Neural Networks: From Fundamentals to Modern AI · Interpretation and Visualization of Neural Networks
Visualizing filters and activation maps in a CNN
Interpretation and Visualization of Neural Networks
Introduction
Convolutional networks are often called a "black box", but in the case of CNNs the box is glassy enough to look inside. The first convolutional layer learns filters resembling edge and texture detectors (Gabor-like), and subsequent layers build a hierarchy from edges through textures to object parts and whole objects (Zeiler & Fergus 2014).
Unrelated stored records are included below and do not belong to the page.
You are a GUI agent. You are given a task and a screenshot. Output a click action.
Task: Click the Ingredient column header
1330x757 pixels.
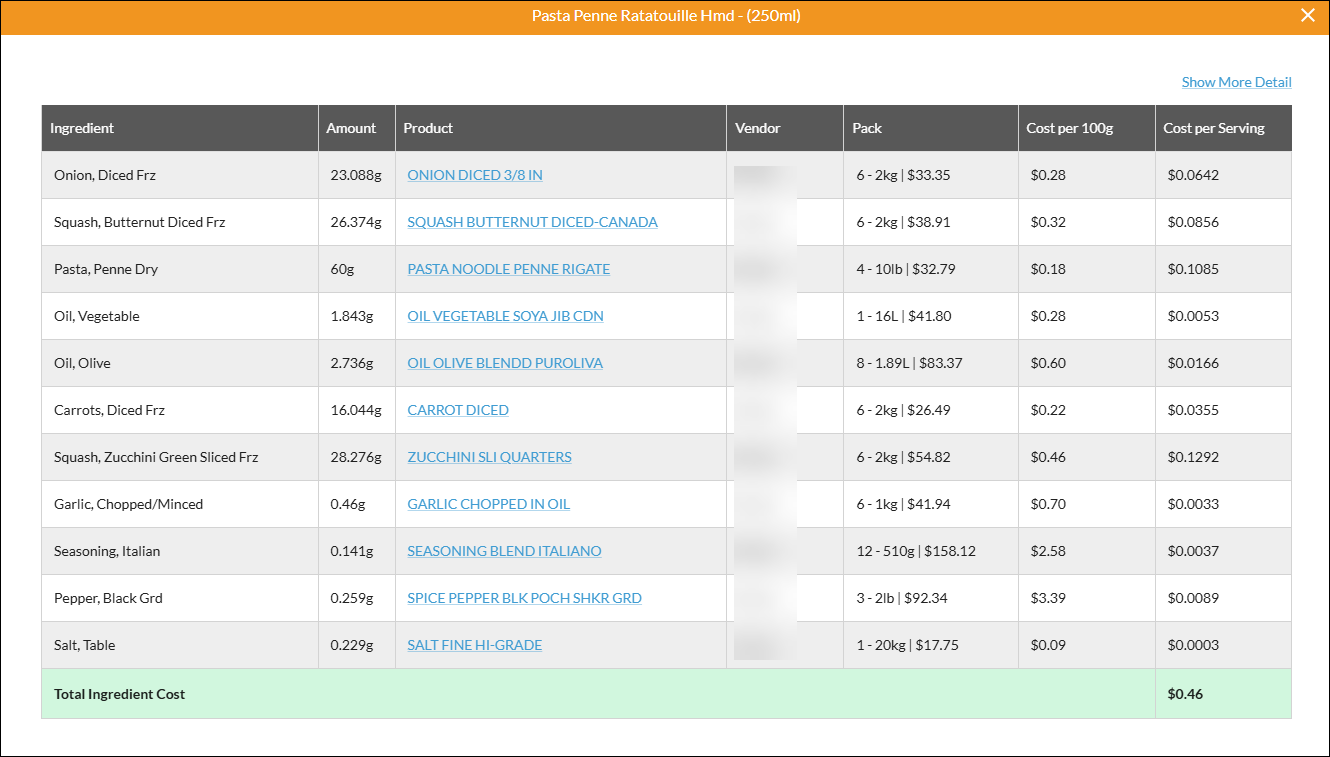[82, 127]
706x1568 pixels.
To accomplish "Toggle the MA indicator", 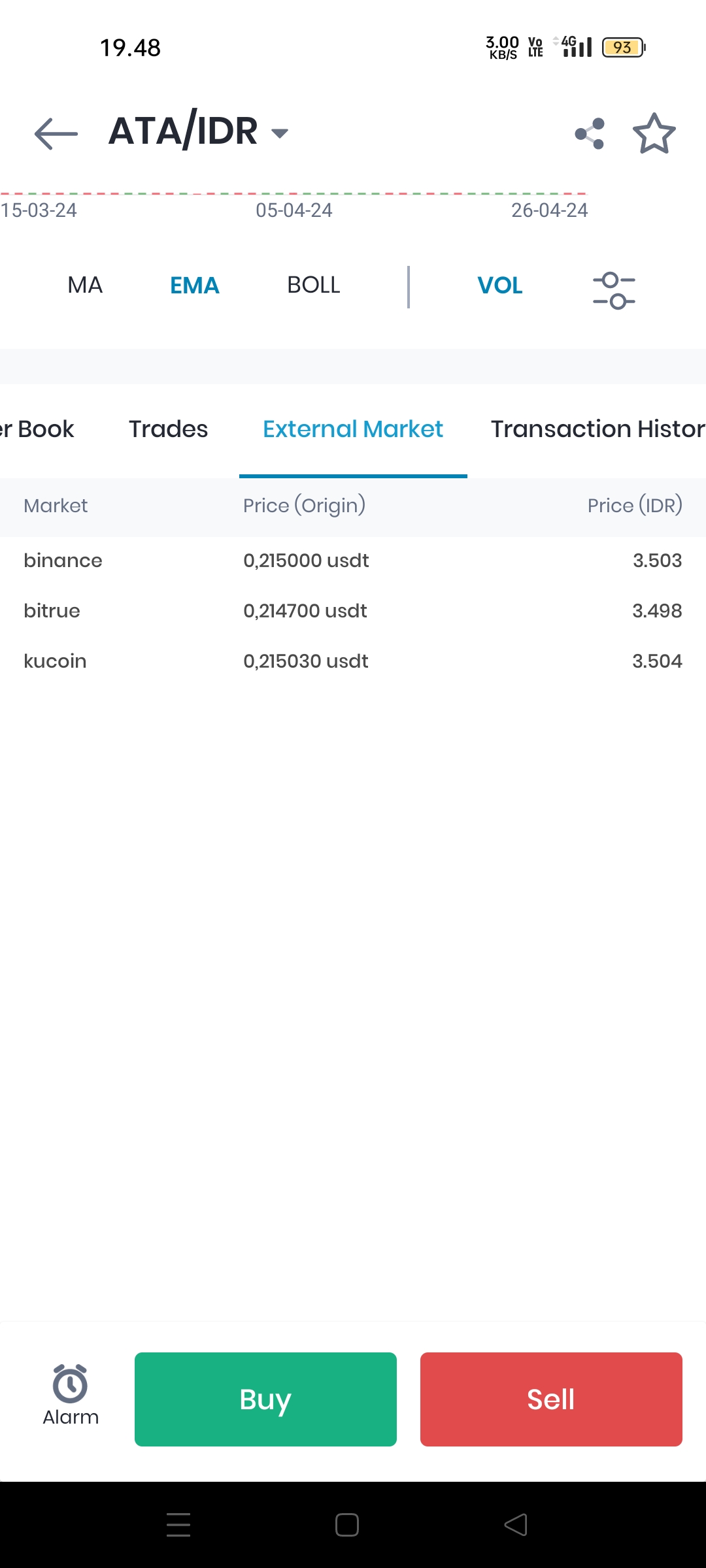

This hierarchy can be seen through three families of techniques: (1) direct visualization of filter weights (practically useful only for layer 1, because filters of subsequent layers operate on abstract feature-map channels), (2) visualization of activation maps for a specific image (which image regions strongly excite a given channel), (3) visualization by optimization — synthesizing an image that maximizes the activation of a chosen neuron (activation maximization, Erhan et al. 2009; deconvnet Zeiler & Fergus 2014; guided backpropagation Springenberg et al. 2015; lucid/feature visualization Olah et al. 2017). The lesson also covers regularization in synthesis (total variation, frequency preconditioning), tSNE/UMAP of penultimate-layer features, and "network dissection" (Bau et al. 2017) as an attempt to quantitatively assess how many individual neurons code for recognizable concepts.